Another Radical Domestic

Jan 09, 2007 12:00

I am a huge fan of Gertrude Stein's Tender Buttons for its unhinging and re-joining of syntax in a screwy prose poem format, for its re-drawing the intimate and feminized world of the domestic space in such a way as to confuse gendered assumptions and to prioritize and re-value the details, the difficult and joyous work of making home, building relationships, feeding ourselves, pleasing our eyes and fingers, and finding likenesses and differences. To this day, I still count it as my favorite work of poetry.

I recently re-visited a book that strikes sympathetic chords for me, takes up a kindred spirit. Here are a few extended excerpts:



There's the bathtub. Look at it, caustically rejecting its smug proposal. Ponder removedly the herculean task of a bath. There's much camaraderie in filth but it's no' that. And change is lightsome but it's not that either. Fresh linen with a dab here, there of the wet paw serves me better. Take a stripling stroking chin-fuzz, match his heart against that of grandpa watching his silver wane. When these two are compatible I'll plunge in. But where's the edge lifted between sunlight and moonlight. Where does lamplight cease to nick it? Here's hot water.

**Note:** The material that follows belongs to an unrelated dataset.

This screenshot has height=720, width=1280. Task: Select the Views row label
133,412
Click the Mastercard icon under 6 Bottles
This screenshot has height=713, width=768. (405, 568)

Security, solidity -- we laugh at them in our clique. It is tobacco to us, this side of her leg. We put it in our samovar and make tea of it. You see the stuff has possibilities. You think you are opposing the rich but the truth is you're turning toward authority yourself, to say nothing of religion. No, I do not say it means nothing. Why everything is nicely adjusted to our moods. But I would rather describe to you what I saw in the kitchen last night -- overlook the girl a moment: there over the sink (1) this saucepan holds all, (2) this colander holds most, (3) this wire sieve lets most go and (4) this funnel holds nothing. You appreciate the progression. What need then to be always laughing? Quit phrase making -- that is, not of course -- but you will understand me or if not -- why -- come to breakfast sometime around evening on the fourth of January any year you please; always be punctual where eating is concerned.

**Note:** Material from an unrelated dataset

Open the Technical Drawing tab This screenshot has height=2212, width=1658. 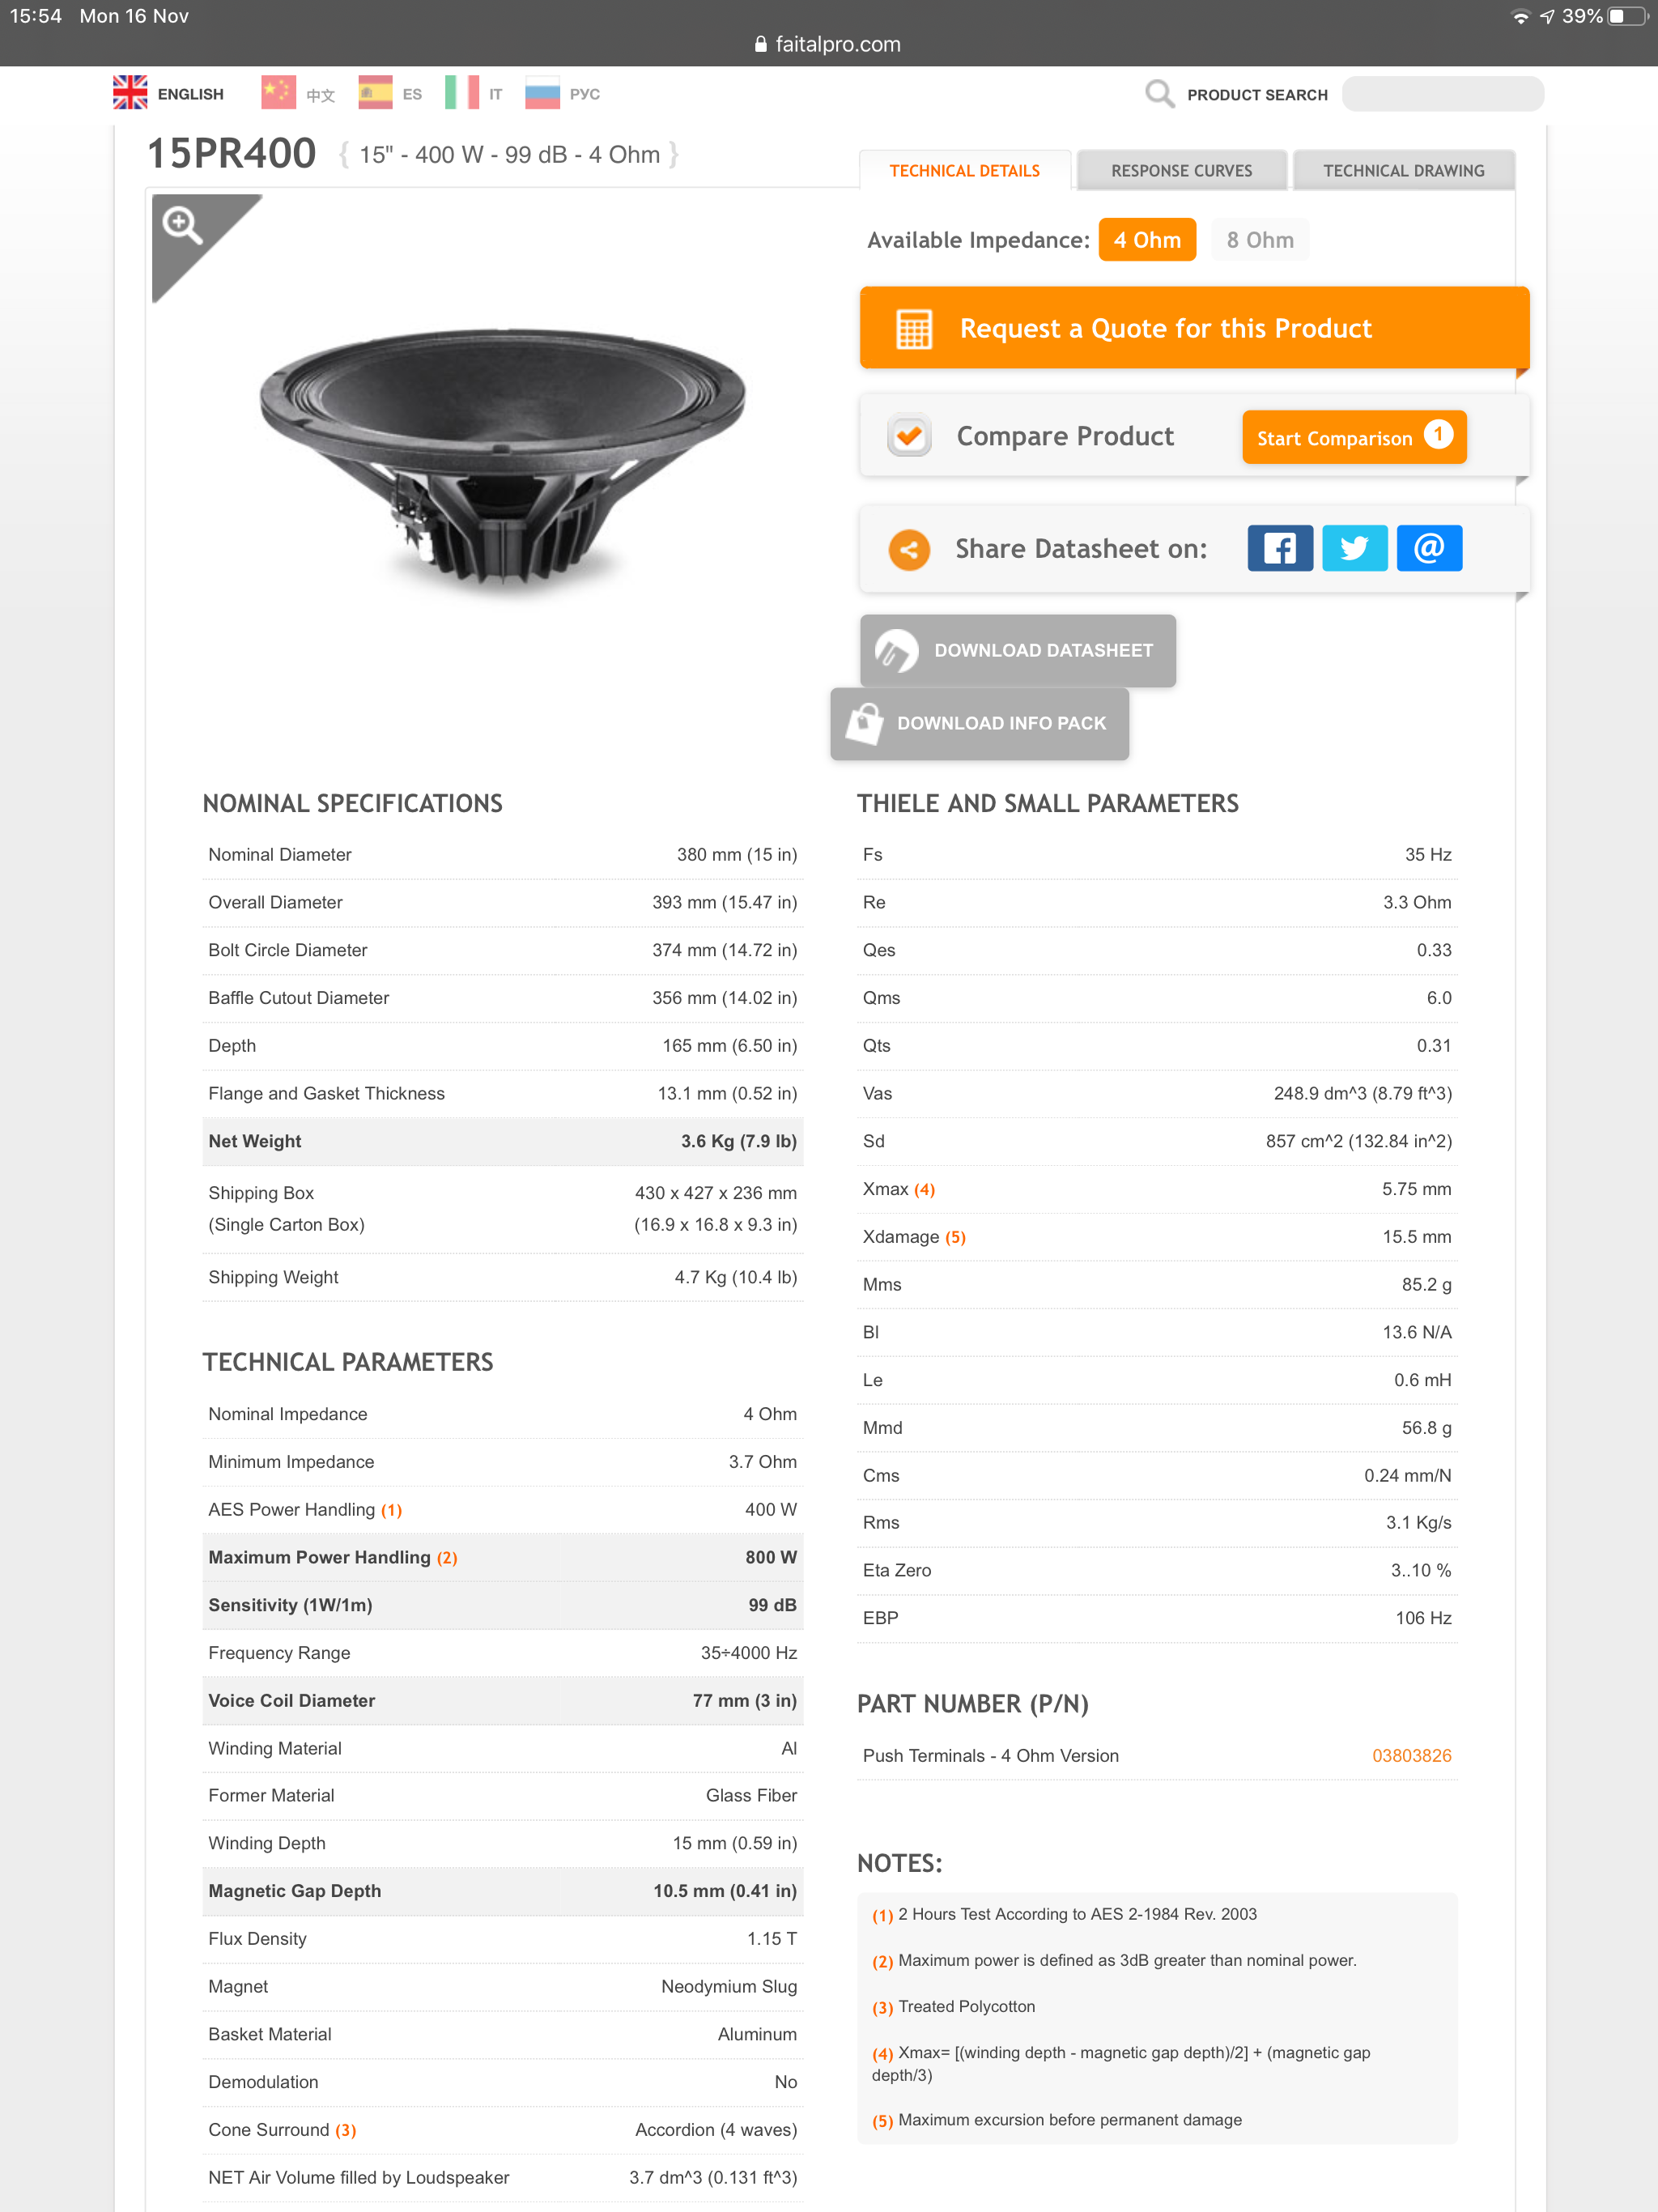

I like the boy. It's years back I began to draw him to me -- or he was pushed my way by the others. And what if there's no sleep because the bed's burning; is that a reason to send a chap to Greystone! Greystone! There's a name if you have any tatter of mind left in you. It's the long back, narrowing that way at the waist perhaps whets the chisel in me. How the flanks flutter and the heart races. Imagination! That's the worm in the apple. What if it runs to paralyses and blind fires, here's sense loose in a world set on foundations. Blame buzzards for the eyes they have.

-- all from Kora in Hell: Improvisations (1920)by William Carlos Williams

The same stretching of language in a supposedly lucid format (the sentence, the paragraph), the associative layering of meaning, the meeting of public and private understandings, the foregrounding of bodies and their language: all these echo Tender Buttons for me and gird one of the core ways I look at the world and how to navigate it.

So glad to have re-found this on my shelves.